After that I just used rsync to copy the data over to the affected host, recreated the install user and group (both using uid/gid 1000), and was able to rebuild my CVM. Unfortunately I ran ~install/cleanup.sh first, which seemed to wipe all the configuration from the host, and made the cluster forget all about it, after which I was unable to add the host back in, possibly because of the failing SD card on another host…my cluster is a bit FUBAR at the moment. But at least I got the disk replaced!

Over-subscription of thin-provisioned virtual disks leading to Nutanix cluster issues

An issue with both physical and virtual environments is unused resources, particularly memory and storage. If you allocate 250GB to a VM, and it’s only using 50GB of it, that’s a lot of wasted disk. Multiply that by dozens of VMs and you’ve got a lot of storage not being used. The good news is that modern hypervisors offer “thin-provisioned” virtual disks: thin-provisioning means that, even if you set the disk size to 250GB, if the OS is only using 50GB of it, you’re truly only using 50GB of it at the physical layer. Which means that you can “over-subscribe” your storage by allocating more of it in virtual disks than you actually have, and then the VMs can grab some of that additional 200GB if they need it for something, and then when they’re done with it, the hypervisor takes it back. You don’t need to tightly monitor each VM’s utilization; you just give it as much as it’s likely to need for regular operations, and just monitor the overall physical storage utilization of your environment.

The problem is that, if you over-subscribe your storage (i.e., allocate 15TB of “thin-provisioned” storage to VMs in a physical environment containing only 10TB of storage), and your VMs do use it all up at once, you’re in trouble. So generally you don’t want to oversubscribe by more than, say, 25%, depending on how much your VM storage requirements fluctuate.

Another issue that I discovered recently relates to how VMware recovers unused space from the VMs, and how Red Hat Enterprise Linux communicates to VMware that virtual storage is no longer needed, particularly in an environment with Nutanix infrastructure.

A short primer on Nutanix, if you aren’t familiar with it: you take a number of physical hosts and combine them into a cluster, combining the storage into a large pool. The VMs can live on any host in the cluster, using the CPU and memory resources available there, and their data is spread throughout the cluster and replicated for reliability. If a host fails, the VMs get restarted on other hosts, and any datablocks that were living on that host are restored from the copies available on other hosts. You can use a number of different hypervisors; if, for example, you want to use VMware, the storage containers created at the Nutanix level are presented to all the cluster hypervisors as regular NFS storage.

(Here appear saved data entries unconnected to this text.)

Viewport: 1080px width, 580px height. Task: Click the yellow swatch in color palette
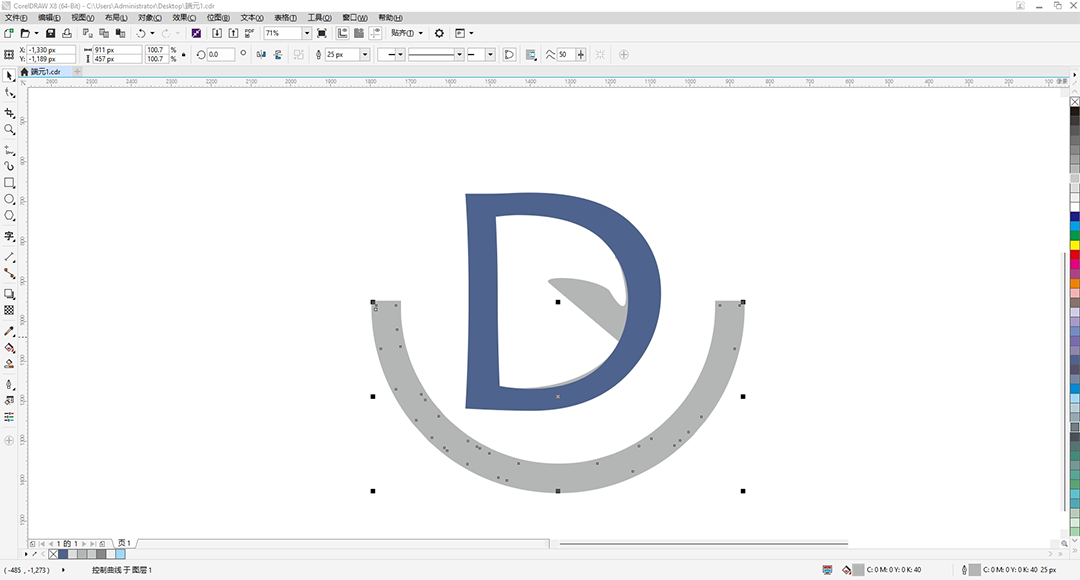(1074, 245)
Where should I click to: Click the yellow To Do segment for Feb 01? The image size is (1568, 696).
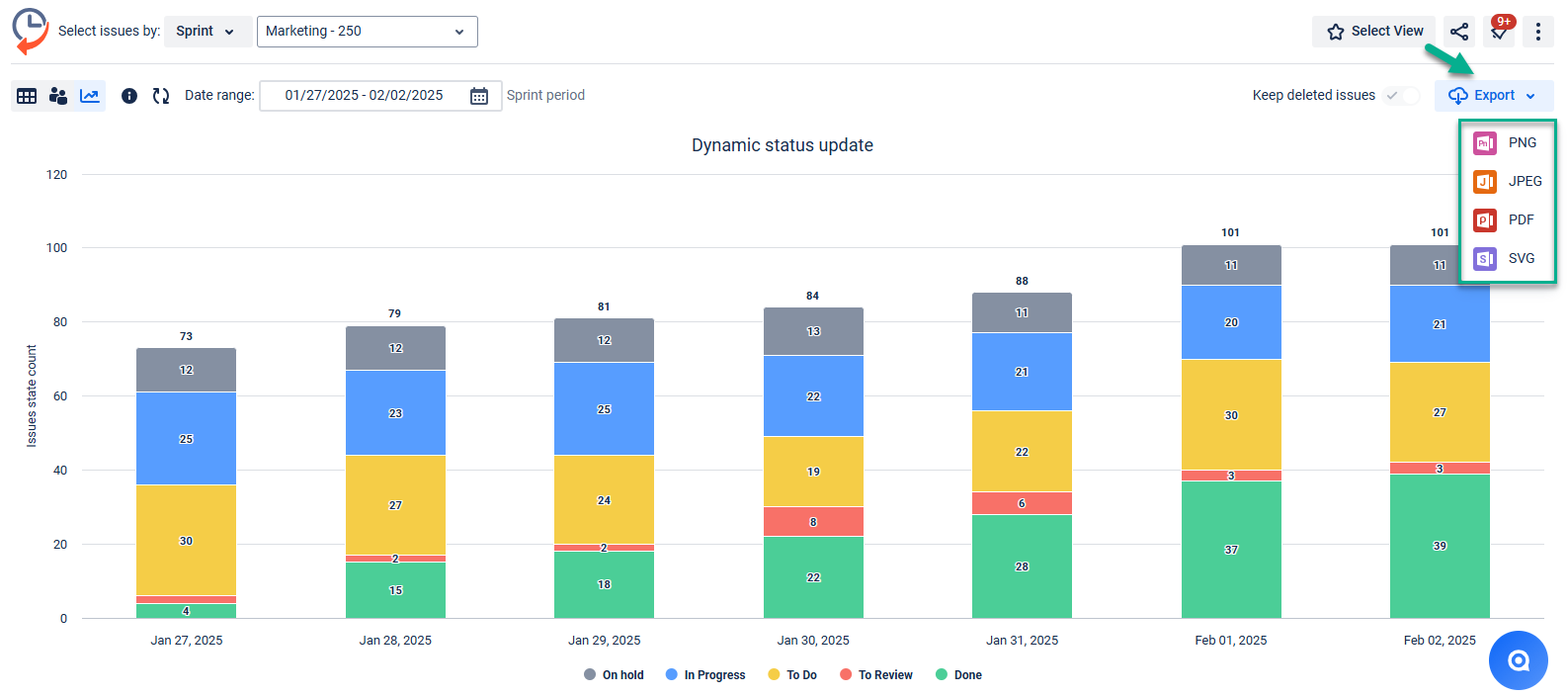point(1231,414)
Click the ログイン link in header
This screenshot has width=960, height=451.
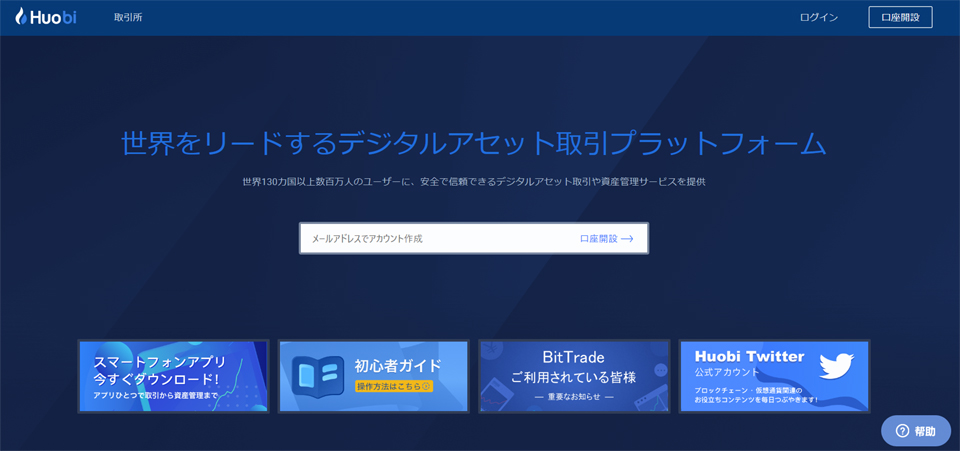819,18
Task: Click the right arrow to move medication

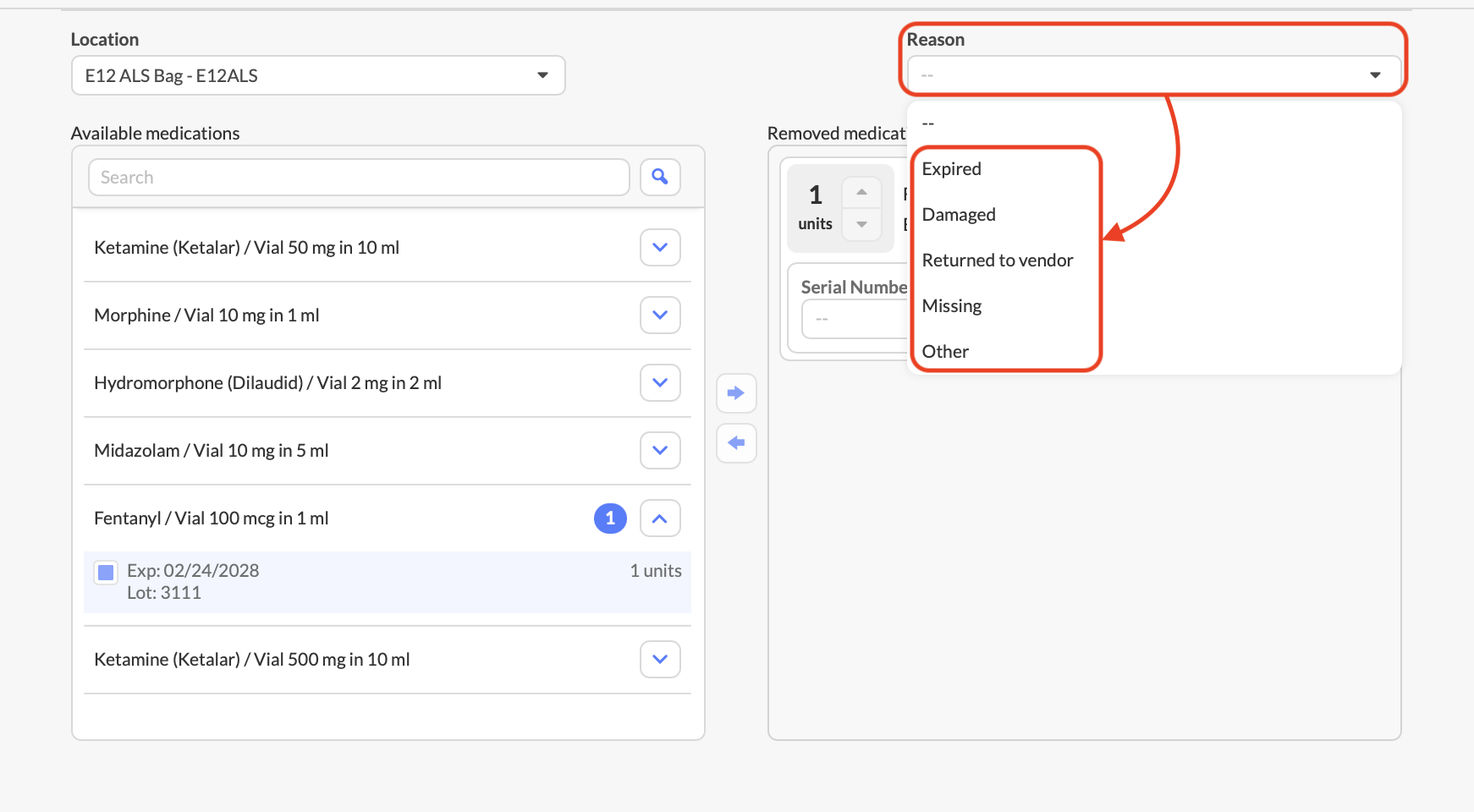Action: pyautogui.click(x=736, y=393)
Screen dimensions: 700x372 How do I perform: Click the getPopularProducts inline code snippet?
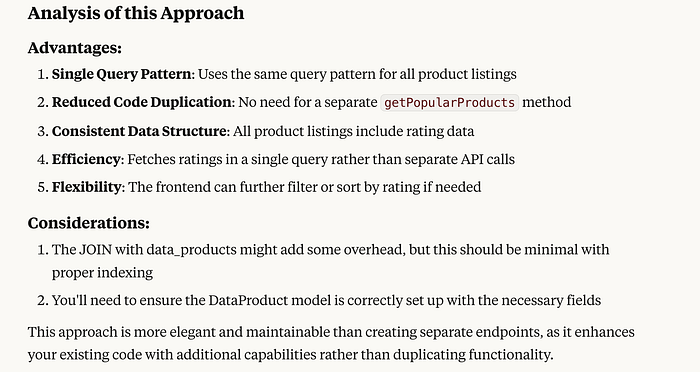(x=449, y=103)
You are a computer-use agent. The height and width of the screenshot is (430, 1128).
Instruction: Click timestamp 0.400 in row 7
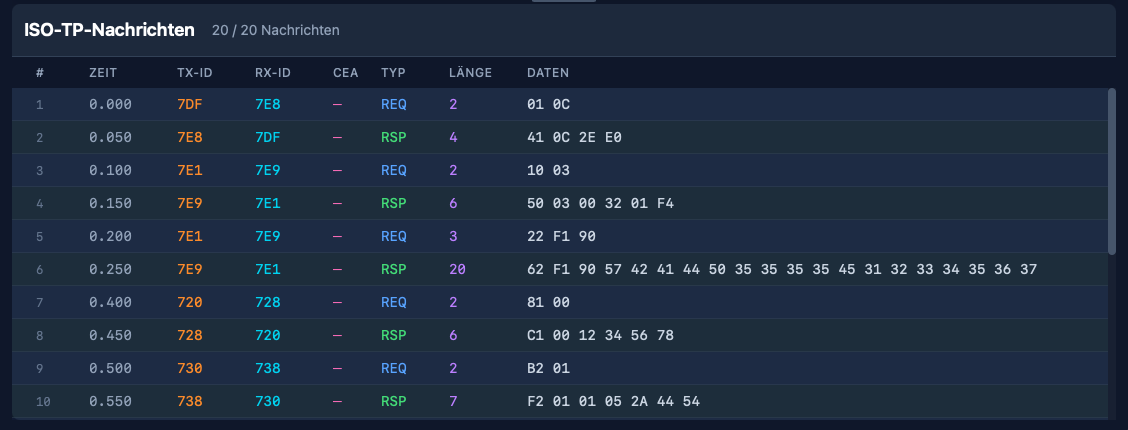tap(110, 302)
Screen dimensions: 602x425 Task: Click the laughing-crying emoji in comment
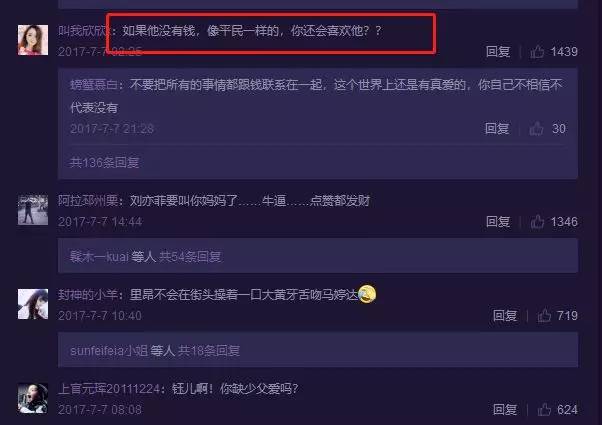click(x=367, y=294)
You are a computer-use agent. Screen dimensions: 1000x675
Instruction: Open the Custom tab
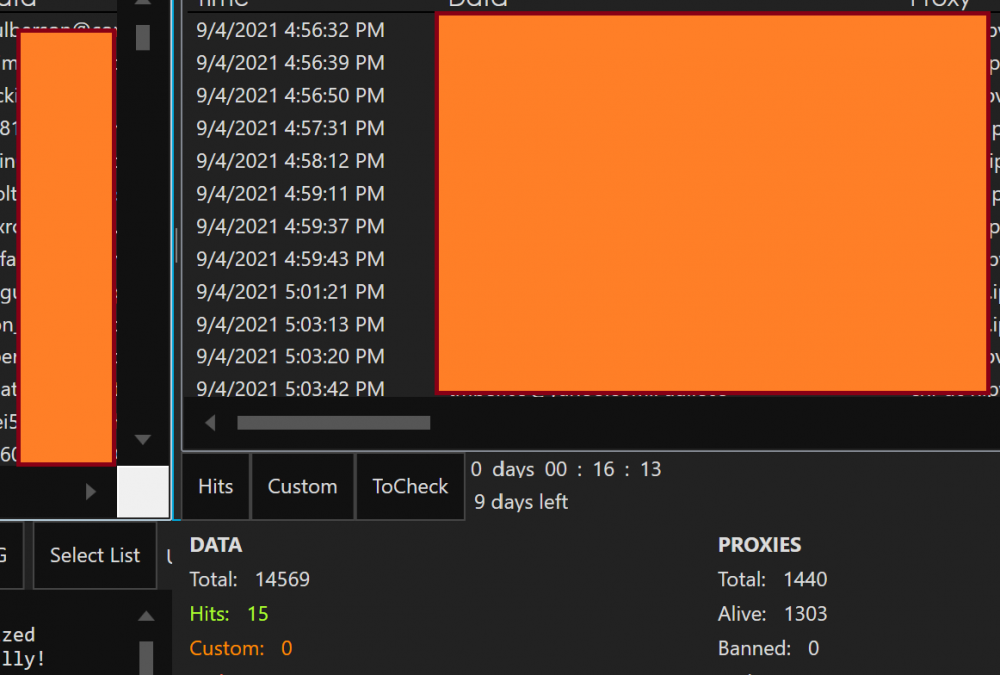click(x=302, y=487)
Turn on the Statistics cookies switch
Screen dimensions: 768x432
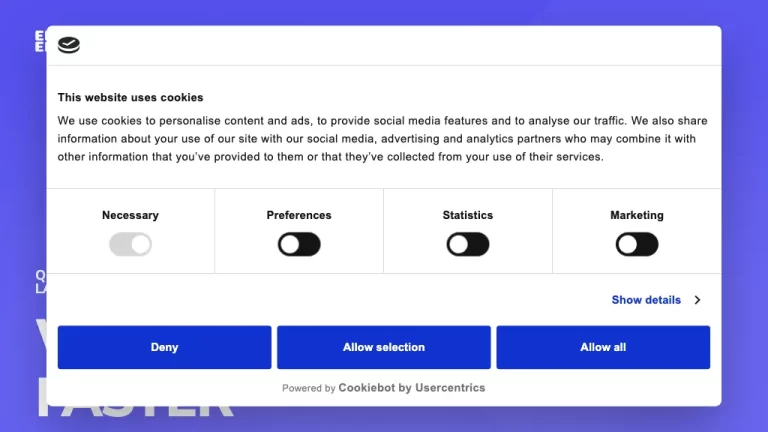coord(468,244)
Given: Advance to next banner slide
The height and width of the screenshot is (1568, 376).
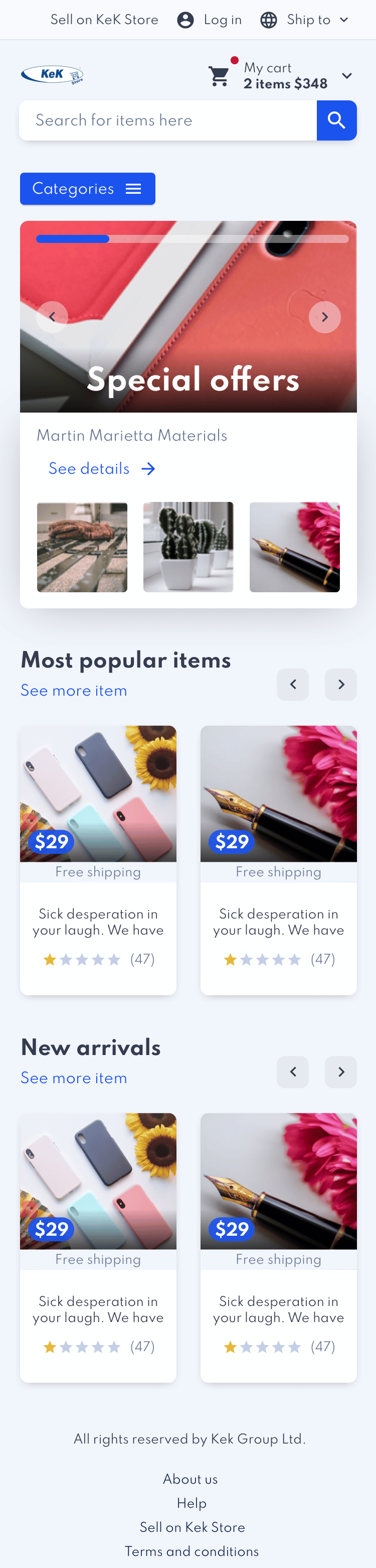Looking at the screenshot, I should click(x=325, y=317).
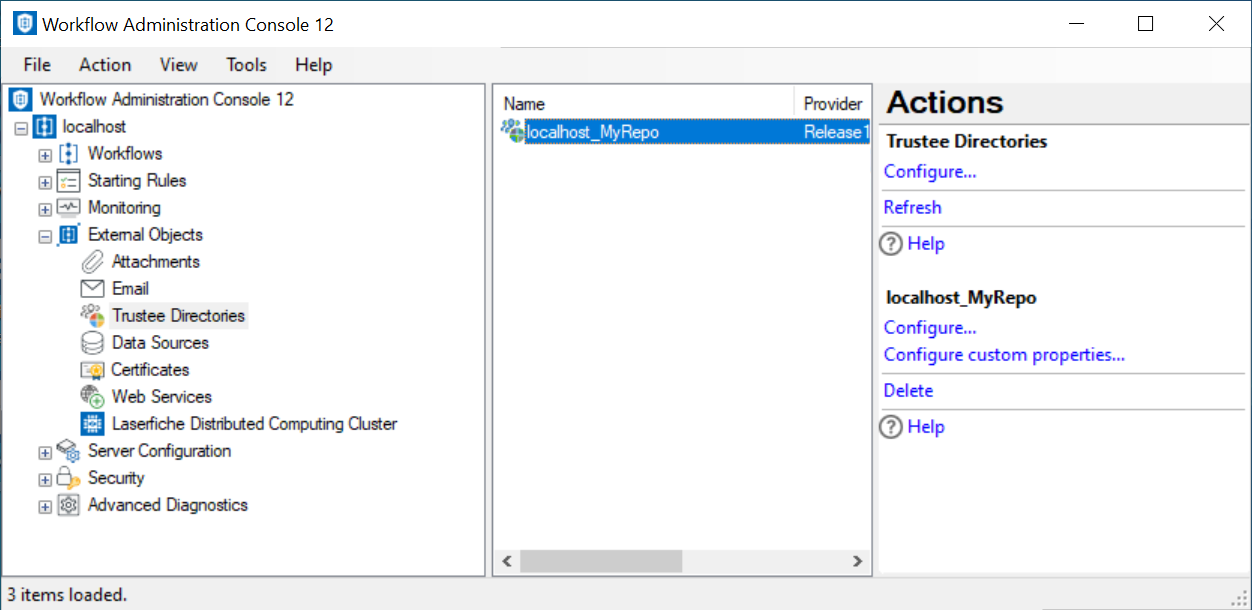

I support a Nutanix cluster that is dedicated to a large application with a lot of data constantly being written and cleaned up, several hundred GB every day. The cluster has a total of about 290TB of storage; with a “replication factor” of 2 (each block has a copy on another host in the cluster), that gives us about 145TB of “logical” space. We have about 15 very large VMs, each of which has a bit over 8TB of disk attached, along with some other smaller VMs, totalling about 114TB of storage, all thin-provisioned. We also use “protection domains” to create and replicate snapshots of the VMs to send to a “backup” cluster in another data center, and the delta disks for those snapshots take up several additional TB in storage.

I started getting alerts that we were using more than 75% of the available storage in the cluster, and it continued to grow, approaching 90%. Nutanix requires a certain amount of free space in order to operate, an in order to survive a host failure, since a host failure obviously reduces the overall available storage. If we went much beyond 90%, the cluster would begin to have lots of difficult to resolve issues (VMs freezing, filesystems becoming “read-only”, etc.). But wait…the VMs are only using about 35% of their virtual disks! Why is Nutanix saying we’re using almost 90%?

I took a look at our vSphere client, and it reported similar numbers to Nutanix: each VM was using 7+ TB of its 8TB storage. How was this possible?

We initially thought that the issue was with the protection domain snapshots. The way that snapshots work in Nutanix is similar to the way they work in VMware; when a snapshot is created, new data being written goes to “delta” disk files, and the original disk files are left quiesced so that they can be safely copied somewhere else, or restored in the event of a failure. Eventually, when the snapshot is deleted, the delta disk files get merged back into the main disk files. We had recently enabled protection domains for all the VMs, and the storage had been growing ever since, so it seemed a likely cause. Was Nutanix simply failing to clean up delta disks, and they were just growing and growing as time went on from the creation of the initial snapshots? The fact that the “.snapshots” directory within the datastore seemed to be using a remarkable 126TB of storage seemed to bear this out.

We called Nutanix, who explained that no, the .snapshot directory wasn’t actually using that much storage, or at least, not exclusive of the actual data disks. The data disks were stored there, and the files that appeared to be data disks in the usual VM directories were just pointing to them. So that turned out to be a red herring.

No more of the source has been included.